• _Work instruction_: For every line in the data below that contains "agent", copy the line.

(Records from a dataset)

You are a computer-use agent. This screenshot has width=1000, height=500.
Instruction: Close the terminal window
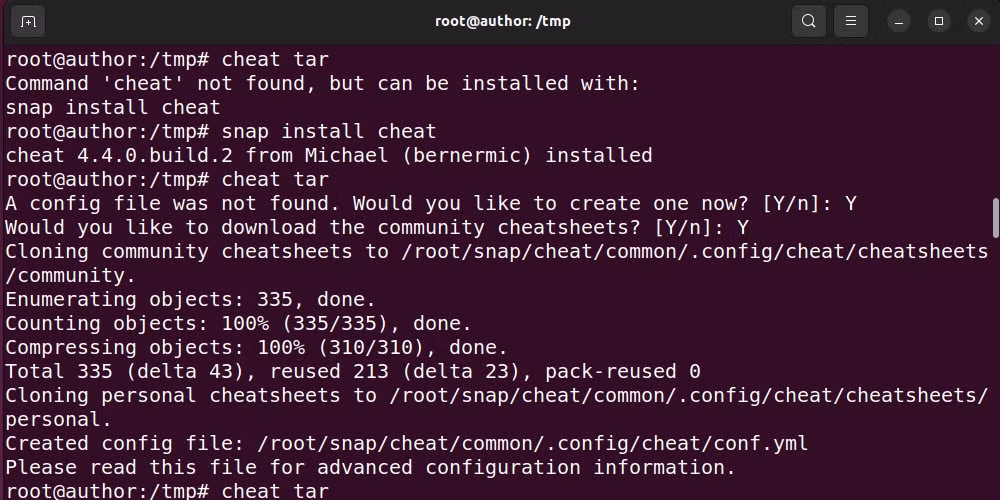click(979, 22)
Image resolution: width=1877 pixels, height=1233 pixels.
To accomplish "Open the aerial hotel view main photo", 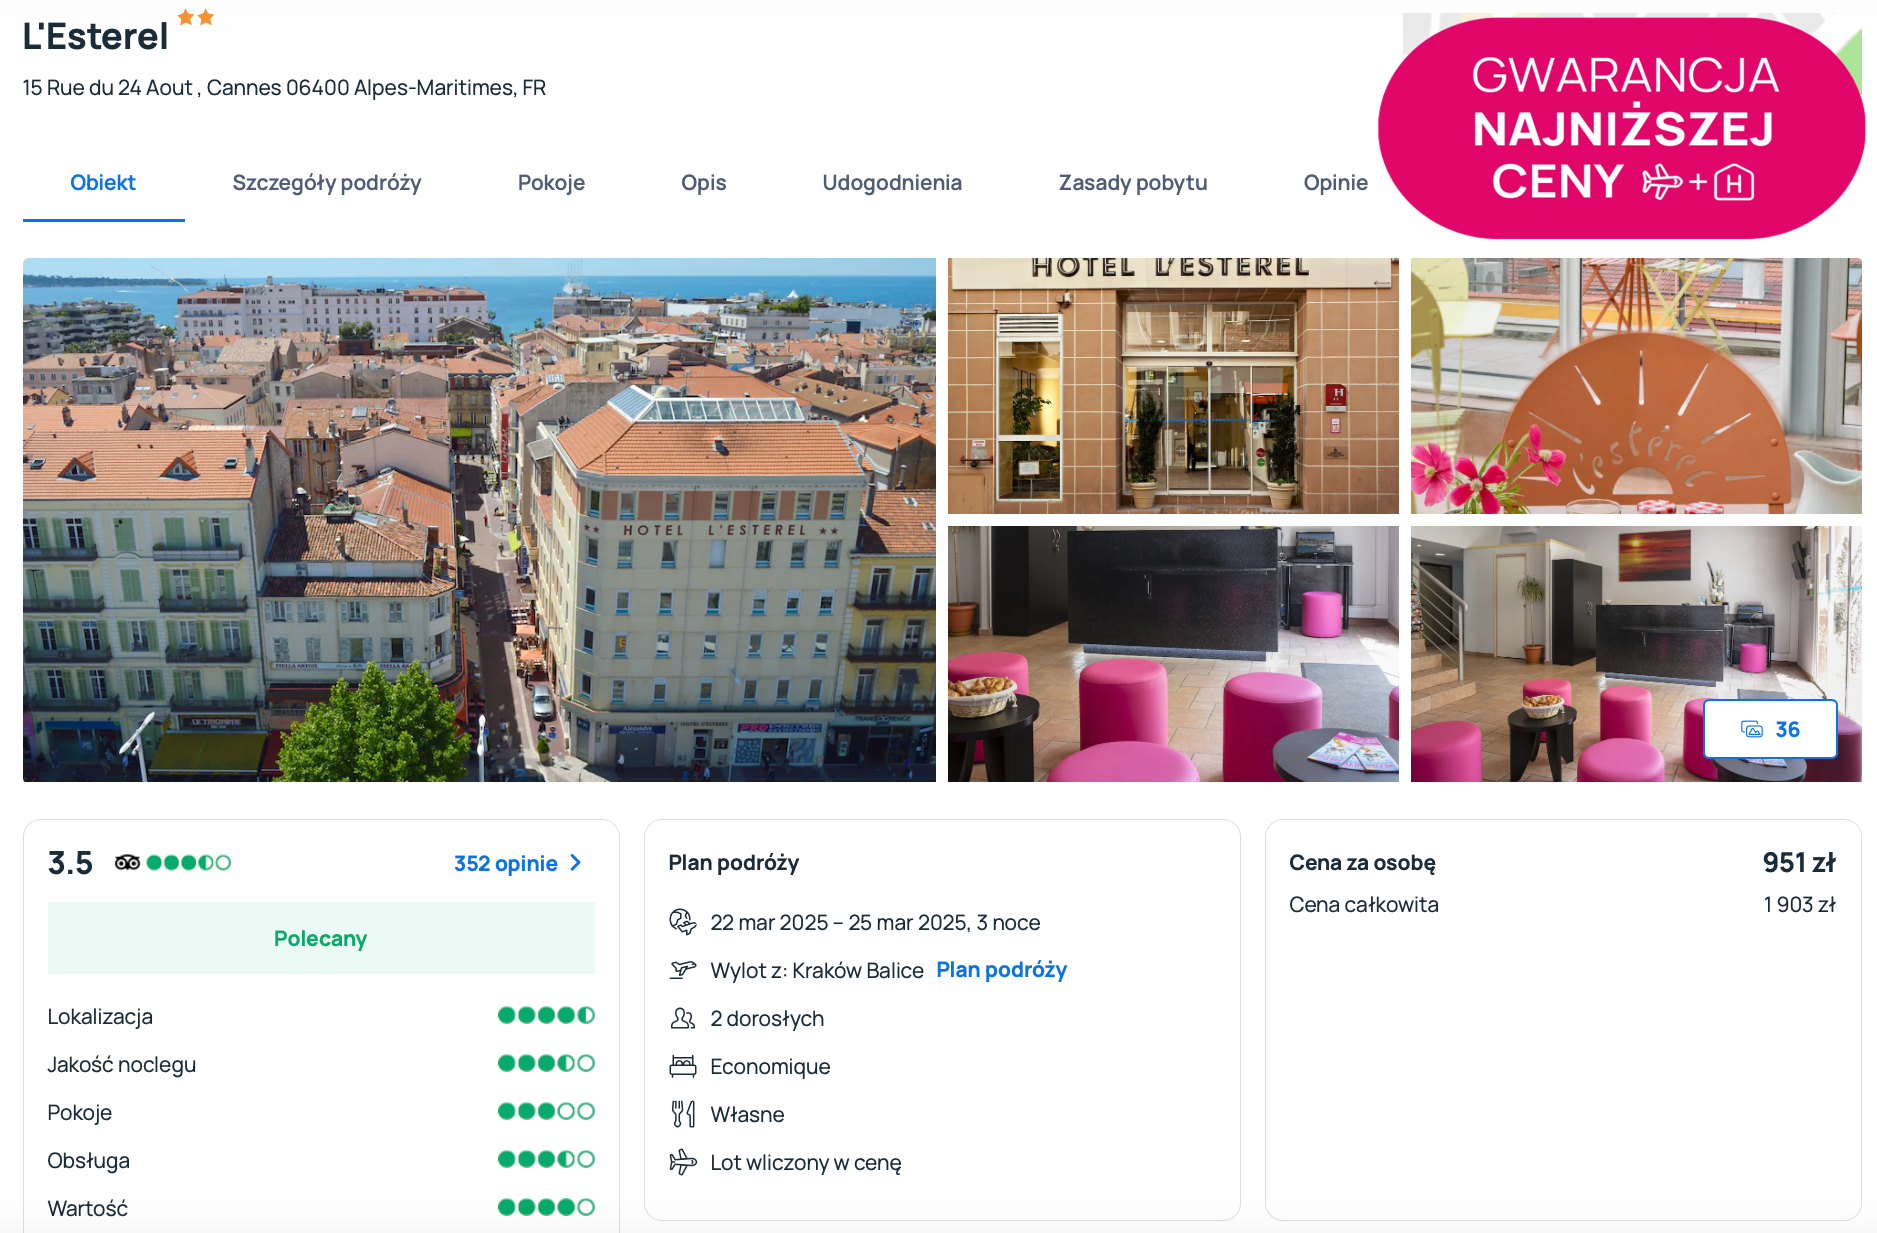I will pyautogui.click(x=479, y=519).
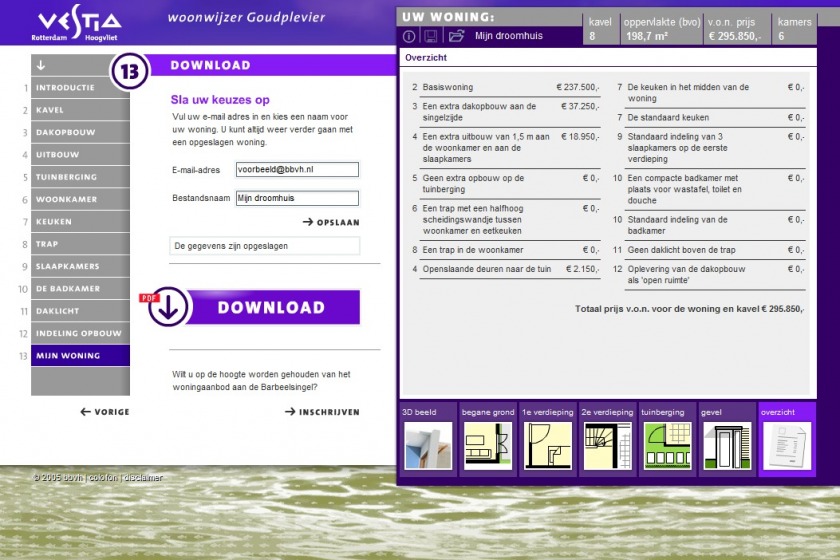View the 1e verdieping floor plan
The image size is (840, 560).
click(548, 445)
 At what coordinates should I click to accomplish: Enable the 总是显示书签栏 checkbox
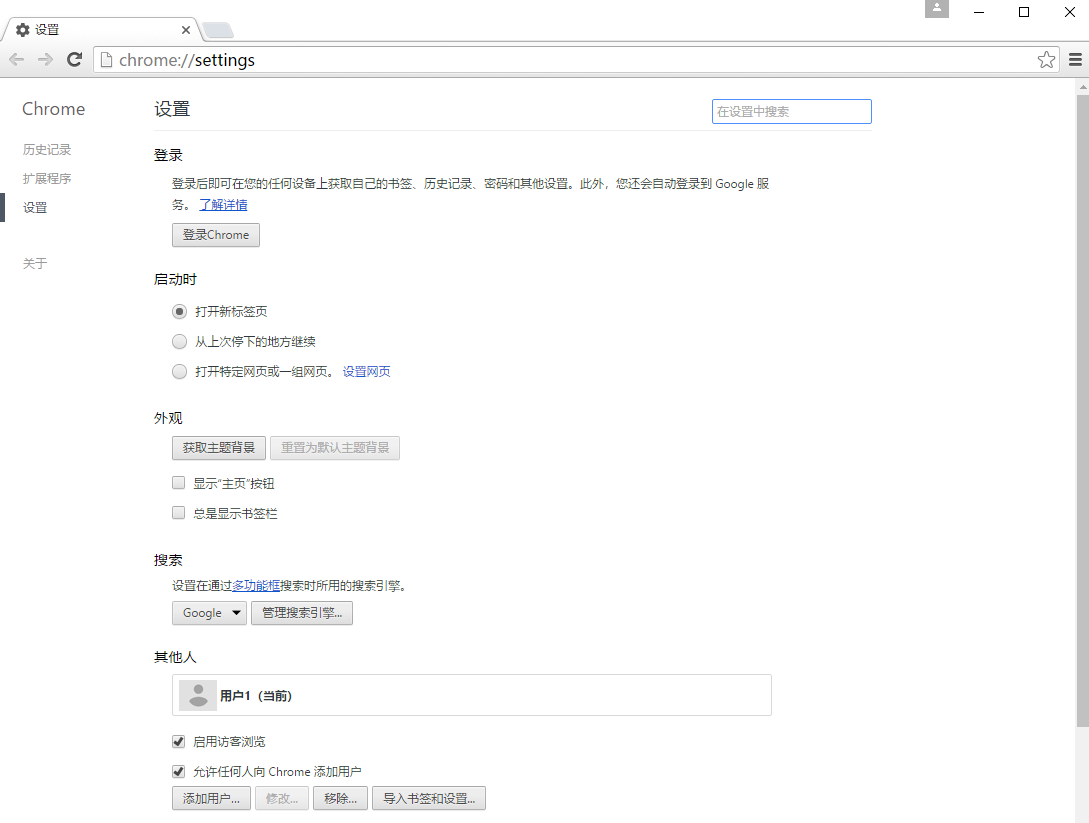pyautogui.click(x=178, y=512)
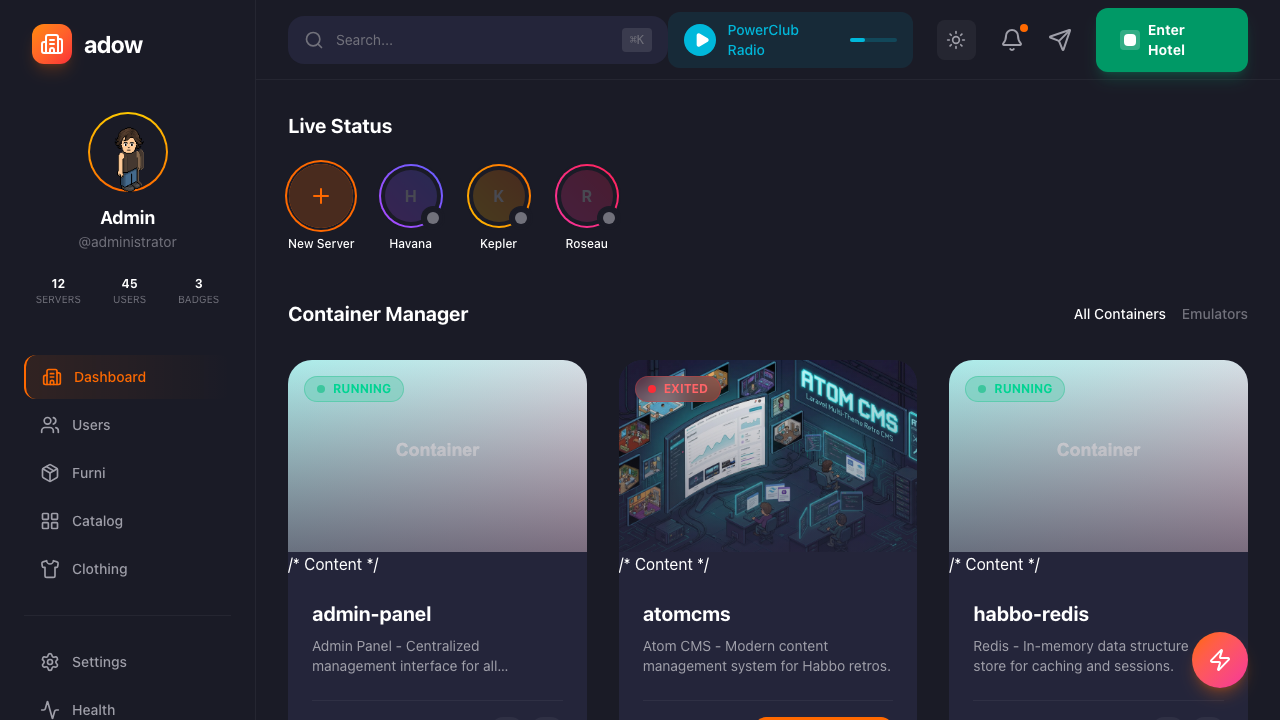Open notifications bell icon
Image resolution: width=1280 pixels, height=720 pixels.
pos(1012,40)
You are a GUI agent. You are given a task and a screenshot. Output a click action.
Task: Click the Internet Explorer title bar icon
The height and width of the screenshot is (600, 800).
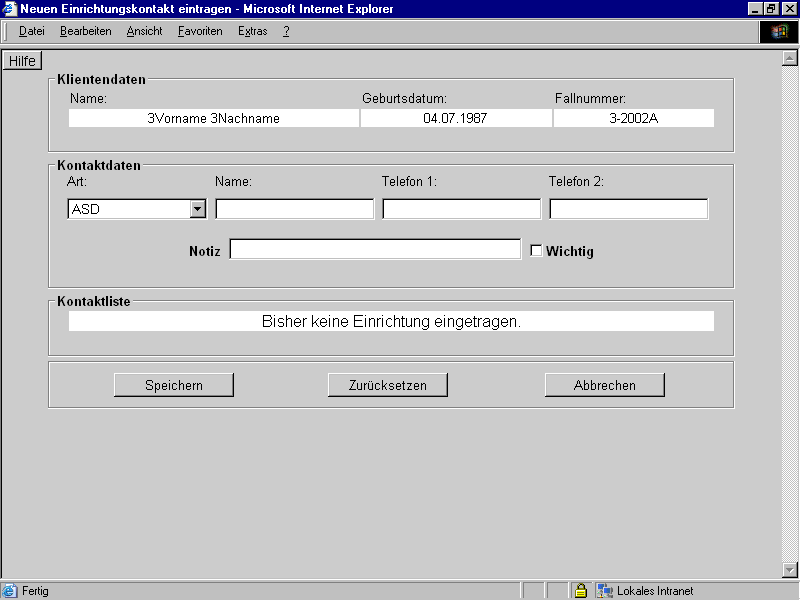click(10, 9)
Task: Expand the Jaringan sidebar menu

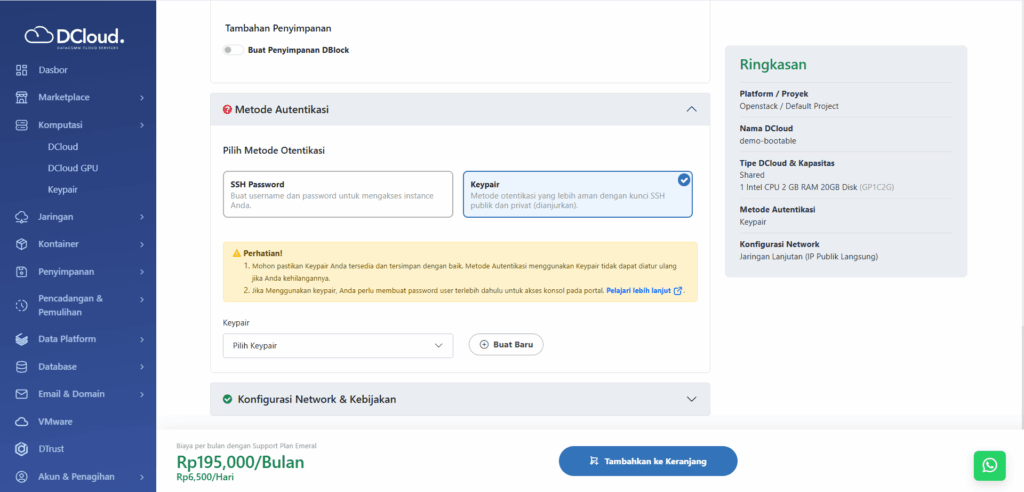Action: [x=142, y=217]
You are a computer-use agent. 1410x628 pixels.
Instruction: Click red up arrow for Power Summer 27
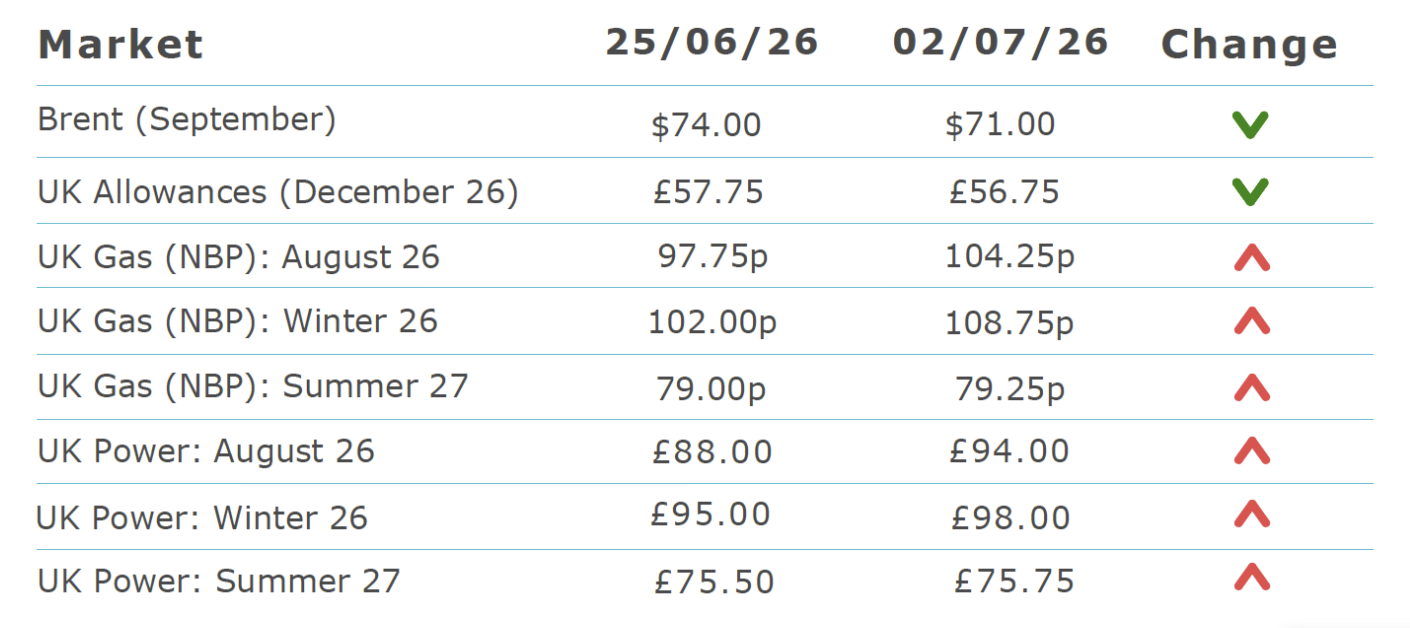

• _Response_:
You are a computer-use agent. This screenshot has width=1000, height=500.
You are a GUI agent. You are given a task and a screenshot. Output a click action.
You are a computer-use agent. 1410x628 pixels.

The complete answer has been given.